Agora, independentemente do impacto na dívida pública, os juros guardam uma relação com o resultado primário. Quando o resultado primário é positivo, os juros tendem a ser mais baixos, com um impacto menor na dívida. E, quando há um resultado primário negativo, a taxa tende a ser maior. A gente não tem de levar isso em conta nessa equação?

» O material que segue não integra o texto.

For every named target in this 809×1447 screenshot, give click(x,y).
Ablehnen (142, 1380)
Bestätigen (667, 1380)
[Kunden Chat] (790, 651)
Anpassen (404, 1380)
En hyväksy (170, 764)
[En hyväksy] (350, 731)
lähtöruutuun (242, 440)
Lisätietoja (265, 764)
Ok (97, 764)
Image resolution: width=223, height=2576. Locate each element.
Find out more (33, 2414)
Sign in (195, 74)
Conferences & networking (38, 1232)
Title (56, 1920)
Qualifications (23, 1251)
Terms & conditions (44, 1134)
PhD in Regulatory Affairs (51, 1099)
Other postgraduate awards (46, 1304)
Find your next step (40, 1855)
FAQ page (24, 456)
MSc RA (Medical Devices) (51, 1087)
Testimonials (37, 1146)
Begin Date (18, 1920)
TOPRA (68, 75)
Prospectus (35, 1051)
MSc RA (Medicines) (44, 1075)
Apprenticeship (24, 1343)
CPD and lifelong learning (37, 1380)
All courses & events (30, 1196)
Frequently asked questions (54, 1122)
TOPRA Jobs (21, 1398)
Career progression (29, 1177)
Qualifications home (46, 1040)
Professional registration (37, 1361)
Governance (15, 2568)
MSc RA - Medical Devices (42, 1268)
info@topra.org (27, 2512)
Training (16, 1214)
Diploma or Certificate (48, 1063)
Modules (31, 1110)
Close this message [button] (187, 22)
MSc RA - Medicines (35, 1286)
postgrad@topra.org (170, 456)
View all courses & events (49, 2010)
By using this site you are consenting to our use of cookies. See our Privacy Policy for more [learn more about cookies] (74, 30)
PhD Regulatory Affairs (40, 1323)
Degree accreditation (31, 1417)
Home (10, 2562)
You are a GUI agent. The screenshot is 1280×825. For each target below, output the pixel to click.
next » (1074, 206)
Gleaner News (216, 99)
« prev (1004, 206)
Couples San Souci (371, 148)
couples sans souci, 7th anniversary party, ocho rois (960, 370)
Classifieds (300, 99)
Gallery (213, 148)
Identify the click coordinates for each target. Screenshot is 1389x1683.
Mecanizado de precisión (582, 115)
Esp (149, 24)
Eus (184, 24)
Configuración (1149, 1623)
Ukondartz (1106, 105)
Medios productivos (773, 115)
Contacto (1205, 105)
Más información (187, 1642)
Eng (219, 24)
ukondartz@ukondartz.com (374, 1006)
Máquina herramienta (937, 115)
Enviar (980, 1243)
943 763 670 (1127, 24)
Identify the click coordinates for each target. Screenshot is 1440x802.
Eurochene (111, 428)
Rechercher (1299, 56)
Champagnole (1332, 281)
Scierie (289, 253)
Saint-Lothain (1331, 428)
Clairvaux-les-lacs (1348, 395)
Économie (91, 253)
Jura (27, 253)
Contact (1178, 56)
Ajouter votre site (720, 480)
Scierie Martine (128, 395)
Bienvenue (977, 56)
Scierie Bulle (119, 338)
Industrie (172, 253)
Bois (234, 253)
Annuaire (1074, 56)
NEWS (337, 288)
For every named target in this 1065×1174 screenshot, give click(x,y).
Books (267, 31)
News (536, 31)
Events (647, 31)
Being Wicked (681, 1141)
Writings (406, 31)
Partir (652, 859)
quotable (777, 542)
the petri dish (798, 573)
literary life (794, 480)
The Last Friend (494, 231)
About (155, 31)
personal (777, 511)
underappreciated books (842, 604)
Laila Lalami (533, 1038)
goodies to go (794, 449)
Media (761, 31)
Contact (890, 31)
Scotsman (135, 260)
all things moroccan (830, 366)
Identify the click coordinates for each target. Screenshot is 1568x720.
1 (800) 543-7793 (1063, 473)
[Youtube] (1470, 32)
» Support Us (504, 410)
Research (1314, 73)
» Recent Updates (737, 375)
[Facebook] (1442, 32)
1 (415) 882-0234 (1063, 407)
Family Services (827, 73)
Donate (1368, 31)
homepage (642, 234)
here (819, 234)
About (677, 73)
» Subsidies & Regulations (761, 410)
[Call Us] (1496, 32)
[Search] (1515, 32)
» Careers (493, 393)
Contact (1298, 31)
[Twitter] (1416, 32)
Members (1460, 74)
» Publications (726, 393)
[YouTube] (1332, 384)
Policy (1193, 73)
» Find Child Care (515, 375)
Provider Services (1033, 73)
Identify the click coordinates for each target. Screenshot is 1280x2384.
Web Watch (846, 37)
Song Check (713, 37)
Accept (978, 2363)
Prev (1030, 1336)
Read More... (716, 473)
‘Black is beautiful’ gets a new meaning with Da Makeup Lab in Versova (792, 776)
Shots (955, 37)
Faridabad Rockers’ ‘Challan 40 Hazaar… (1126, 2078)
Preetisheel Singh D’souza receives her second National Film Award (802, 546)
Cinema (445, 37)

Veja, não interessa se a dívida pública está aumentando 2% com primário negativo ou se vai aumentar 1% com primário positivo. Ela continua aumentando. Aqui no Brasil, quando eu vou dar minhas palestras nos bancos e entro nessa questão, eles dizem “ah, você não quer pagar a dívida, quer dar um calote”. Aí eu digo para eles: “Vamos pegar, então, o caso dos Estados Unidos. Vocês adoram os Estados Unidos. Pois bem, os Estados Unidos, que são o país mais capitalista do mundo, têm meta financeira”. Lá, todo ano o orçamento coloca um limite na dívida. Quando o gasto chega no limite, para tudo. Não para só o pagamento da dívida, não. Para o pagamento de pessoal, também. Fecha museu, fecha tudo. E veja que os Estados Unidos são o ancoradouro da poupança internacional. O risco não é só interno. A Alemanha também tem um limite para a despesa financeira, que está na Constituição. Cada um tem a sua regra. Agora, aqui no Brasil não tem regra. Por que o Brasil não pode ter uma única meta de cunho financeiro? Essa discussão está interditada aqui. O sistema financeiro não permite que ela exista.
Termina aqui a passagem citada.